The reasons for this are myriad. We have a booming population and smaller households. We had a collapse in the construction industry 12 years ago that we have still not recovered from. We are essentially running up an escalator that is moving in the other direction. We are making some progress. Approximately 25,000 new homes were built in the past 12 months, the highest figure in ten or 11 years and certainly since the current data were collected. We have had about 15,000 first-time buyers in the past year. That is really encouraging because it is the highest in 15 years. It is not enough, however. I would like to see the number of new homes being built closer to 40,000 or 50,000 and the number of first-time buyers close to double what it is now. That has to be our objective.

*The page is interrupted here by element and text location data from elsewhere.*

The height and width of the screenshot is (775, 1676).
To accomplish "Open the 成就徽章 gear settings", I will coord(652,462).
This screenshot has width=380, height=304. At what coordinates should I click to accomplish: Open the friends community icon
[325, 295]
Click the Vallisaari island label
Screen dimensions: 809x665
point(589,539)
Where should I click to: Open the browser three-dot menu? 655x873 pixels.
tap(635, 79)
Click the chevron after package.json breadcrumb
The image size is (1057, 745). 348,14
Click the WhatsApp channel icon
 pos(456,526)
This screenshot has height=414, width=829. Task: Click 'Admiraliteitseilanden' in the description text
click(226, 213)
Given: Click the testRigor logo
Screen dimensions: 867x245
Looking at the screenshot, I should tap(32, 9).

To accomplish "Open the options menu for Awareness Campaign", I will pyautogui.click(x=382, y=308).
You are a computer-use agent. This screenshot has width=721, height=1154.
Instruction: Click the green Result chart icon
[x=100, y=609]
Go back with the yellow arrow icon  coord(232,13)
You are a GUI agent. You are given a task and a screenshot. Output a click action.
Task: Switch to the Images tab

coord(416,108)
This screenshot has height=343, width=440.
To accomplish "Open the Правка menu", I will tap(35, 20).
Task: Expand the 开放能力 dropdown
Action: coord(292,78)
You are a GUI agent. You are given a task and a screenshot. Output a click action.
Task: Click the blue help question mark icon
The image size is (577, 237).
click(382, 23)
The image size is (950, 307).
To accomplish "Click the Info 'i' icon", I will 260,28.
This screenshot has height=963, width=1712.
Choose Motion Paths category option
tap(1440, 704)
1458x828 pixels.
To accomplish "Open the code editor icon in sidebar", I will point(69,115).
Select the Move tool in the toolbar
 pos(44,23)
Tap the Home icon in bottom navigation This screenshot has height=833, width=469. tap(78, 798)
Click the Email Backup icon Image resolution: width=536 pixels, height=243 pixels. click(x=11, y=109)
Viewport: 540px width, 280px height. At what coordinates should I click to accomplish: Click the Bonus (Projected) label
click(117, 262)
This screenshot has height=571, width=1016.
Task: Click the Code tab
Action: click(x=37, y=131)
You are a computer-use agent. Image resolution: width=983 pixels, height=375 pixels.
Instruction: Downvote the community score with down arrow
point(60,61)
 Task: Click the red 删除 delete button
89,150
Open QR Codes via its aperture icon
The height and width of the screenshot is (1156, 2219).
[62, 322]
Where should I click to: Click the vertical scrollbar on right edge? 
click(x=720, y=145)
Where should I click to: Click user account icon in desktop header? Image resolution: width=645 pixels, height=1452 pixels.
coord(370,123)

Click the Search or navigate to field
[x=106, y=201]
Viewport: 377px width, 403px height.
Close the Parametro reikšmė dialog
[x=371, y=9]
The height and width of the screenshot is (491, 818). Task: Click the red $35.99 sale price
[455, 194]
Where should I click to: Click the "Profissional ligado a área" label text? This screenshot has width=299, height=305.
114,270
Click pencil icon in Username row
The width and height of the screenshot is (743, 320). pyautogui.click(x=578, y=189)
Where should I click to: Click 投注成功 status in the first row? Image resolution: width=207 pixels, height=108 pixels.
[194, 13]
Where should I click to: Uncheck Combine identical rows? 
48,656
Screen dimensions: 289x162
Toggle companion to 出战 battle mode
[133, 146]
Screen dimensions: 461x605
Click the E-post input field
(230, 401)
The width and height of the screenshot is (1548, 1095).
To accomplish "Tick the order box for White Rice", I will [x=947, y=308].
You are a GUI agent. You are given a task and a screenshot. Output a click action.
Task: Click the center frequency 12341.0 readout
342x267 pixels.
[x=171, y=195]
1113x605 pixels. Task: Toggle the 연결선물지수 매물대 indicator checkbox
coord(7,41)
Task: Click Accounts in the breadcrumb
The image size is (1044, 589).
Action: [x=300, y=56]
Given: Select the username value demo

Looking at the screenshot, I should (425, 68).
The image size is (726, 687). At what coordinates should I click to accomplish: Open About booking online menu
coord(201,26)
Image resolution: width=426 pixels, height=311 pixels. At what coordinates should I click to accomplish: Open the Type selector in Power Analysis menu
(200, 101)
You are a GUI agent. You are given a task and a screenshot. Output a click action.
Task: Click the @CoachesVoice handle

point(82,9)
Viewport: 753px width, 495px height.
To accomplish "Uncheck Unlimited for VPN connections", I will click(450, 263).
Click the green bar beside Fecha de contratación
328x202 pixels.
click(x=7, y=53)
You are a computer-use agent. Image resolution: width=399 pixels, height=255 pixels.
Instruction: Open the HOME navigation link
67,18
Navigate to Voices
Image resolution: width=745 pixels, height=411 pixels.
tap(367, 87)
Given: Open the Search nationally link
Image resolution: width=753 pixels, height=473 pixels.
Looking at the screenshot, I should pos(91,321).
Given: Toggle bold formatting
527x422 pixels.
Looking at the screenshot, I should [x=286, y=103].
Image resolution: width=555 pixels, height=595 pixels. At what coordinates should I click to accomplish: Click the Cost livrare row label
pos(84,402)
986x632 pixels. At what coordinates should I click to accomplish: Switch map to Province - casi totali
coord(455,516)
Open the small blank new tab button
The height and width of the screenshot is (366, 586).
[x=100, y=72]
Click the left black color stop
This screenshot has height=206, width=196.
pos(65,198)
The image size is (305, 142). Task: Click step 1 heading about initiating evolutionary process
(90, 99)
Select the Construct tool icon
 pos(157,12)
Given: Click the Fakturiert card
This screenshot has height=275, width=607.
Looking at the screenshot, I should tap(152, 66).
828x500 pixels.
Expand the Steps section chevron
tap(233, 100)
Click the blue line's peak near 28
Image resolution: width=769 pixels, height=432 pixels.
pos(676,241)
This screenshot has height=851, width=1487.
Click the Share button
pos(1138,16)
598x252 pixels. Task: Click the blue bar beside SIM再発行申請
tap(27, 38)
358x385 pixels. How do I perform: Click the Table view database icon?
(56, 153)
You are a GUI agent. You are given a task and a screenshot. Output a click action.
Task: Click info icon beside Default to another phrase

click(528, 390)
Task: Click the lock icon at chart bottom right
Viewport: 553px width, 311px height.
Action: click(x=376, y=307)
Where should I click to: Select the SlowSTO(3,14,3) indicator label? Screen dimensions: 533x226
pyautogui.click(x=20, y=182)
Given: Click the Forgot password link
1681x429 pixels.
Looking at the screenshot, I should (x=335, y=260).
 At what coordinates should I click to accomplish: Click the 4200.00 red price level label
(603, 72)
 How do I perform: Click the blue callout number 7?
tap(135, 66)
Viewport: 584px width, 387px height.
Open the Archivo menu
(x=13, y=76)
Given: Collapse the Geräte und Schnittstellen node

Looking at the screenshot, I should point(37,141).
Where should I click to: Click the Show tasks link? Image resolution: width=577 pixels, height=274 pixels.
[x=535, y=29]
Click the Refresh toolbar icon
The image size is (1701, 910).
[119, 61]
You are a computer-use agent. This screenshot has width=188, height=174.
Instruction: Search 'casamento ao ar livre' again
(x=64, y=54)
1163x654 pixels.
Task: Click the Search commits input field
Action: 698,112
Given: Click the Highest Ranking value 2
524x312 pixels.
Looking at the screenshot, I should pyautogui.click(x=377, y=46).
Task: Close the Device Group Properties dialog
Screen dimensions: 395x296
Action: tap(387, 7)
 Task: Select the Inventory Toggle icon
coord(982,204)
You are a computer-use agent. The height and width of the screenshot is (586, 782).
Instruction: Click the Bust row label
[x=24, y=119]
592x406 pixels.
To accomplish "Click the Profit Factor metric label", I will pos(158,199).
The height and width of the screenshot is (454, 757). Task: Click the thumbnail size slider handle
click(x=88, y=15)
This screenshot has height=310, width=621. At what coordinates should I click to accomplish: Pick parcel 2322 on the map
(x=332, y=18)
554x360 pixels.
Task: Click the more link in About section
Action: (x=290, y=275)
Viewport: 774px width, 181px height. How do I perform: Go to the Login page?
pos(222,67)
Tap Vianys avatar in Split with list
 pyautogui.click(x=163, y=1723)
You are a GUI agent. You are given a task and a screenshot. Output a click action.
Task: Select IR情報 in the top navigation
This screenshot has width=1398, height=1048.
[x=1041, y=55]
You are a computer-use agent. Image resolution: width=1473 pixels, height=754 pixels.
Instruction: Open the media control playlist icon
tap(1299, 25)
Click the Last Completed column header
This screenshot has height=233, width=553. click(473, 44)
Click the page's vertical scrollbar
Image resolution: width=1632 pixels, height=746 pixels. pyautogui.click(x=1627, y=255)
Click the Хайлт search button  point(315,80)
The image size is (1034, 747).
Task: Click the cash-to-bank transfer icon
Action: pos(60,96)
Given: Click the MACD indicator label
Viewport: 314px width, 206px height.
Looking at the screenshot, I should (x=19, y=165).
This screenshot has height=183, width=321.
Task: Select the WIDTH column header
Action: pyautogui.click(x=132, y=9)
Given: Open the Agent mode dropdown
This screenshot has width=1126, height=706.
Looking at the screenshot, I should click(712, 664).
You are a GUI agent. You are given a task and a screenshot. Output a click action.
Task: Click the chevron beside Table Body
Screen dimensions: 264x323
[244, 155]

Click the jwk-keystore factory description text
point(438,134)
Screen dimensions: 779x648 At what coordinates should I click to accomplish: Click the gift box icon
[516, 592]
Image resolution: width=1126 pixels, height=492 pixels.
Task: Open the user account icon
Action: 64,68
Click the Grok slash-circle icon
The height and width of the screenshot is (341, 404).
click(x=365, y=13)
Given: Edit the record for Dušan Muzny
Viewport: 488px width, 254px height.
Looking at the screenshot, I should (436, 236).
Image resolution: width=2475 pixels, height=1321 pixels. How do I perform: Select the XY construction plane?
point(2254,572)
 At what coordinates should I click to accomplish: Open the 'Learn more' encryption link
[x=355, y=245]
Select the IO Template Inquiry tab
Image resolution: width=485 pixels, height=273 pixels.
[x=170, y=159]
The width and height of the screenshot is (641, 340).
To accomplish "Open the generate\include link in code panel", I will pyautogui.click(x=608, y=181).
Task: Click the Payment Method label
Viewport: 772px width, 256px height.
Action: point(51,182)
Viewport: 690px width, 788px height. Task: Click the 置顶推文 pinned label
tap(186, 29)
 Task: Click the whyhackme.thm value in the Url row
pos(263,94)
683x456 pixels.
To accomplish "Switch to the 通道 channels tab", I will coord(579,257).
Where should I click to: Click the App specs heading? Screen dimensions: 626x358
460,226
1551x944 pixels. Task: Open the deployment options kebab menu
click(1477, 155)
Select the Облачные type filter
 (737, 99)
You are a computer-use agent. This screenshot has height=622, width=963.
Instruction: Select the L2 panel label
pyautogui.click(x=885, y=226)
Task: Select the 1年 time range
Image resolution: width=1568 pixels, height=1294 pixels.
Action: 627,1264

In the context of what we are doing about it, the response is to increase supply. We are doing absolutely everything we can to increase supply. Only yesterday, I had some discussions about that with people involved in the business. In the budget we extended the help-to-buy scheme, which helps people to buy their first homes. The Deputy will know from the independent report that it is the authors' view that the scheme has not had an upward pressure effect on house prices. That is not my view, it is the view of the independent analysis. All the more reason, I believe, to extend that, and it has been extended for two years. We are providing people with grants to do up old and derelict properties and turn them into homes. I really hope that turns out to be a big success. That also applies to sites in small rural towns and villages. We have the first home scheme. This is an affordable home scheme in respect of which we are getting really good feedback and strong interest. That scheme is helping to bridge the gap. If somebody can get a mortgage for €250,000 but the house they want or need to buy is €320,000, we can bridge the gap through shared equity. We are seeing a lot of interest in that programme. If it turns out to be oversubscribed, as it may well be, we should expand it if we can.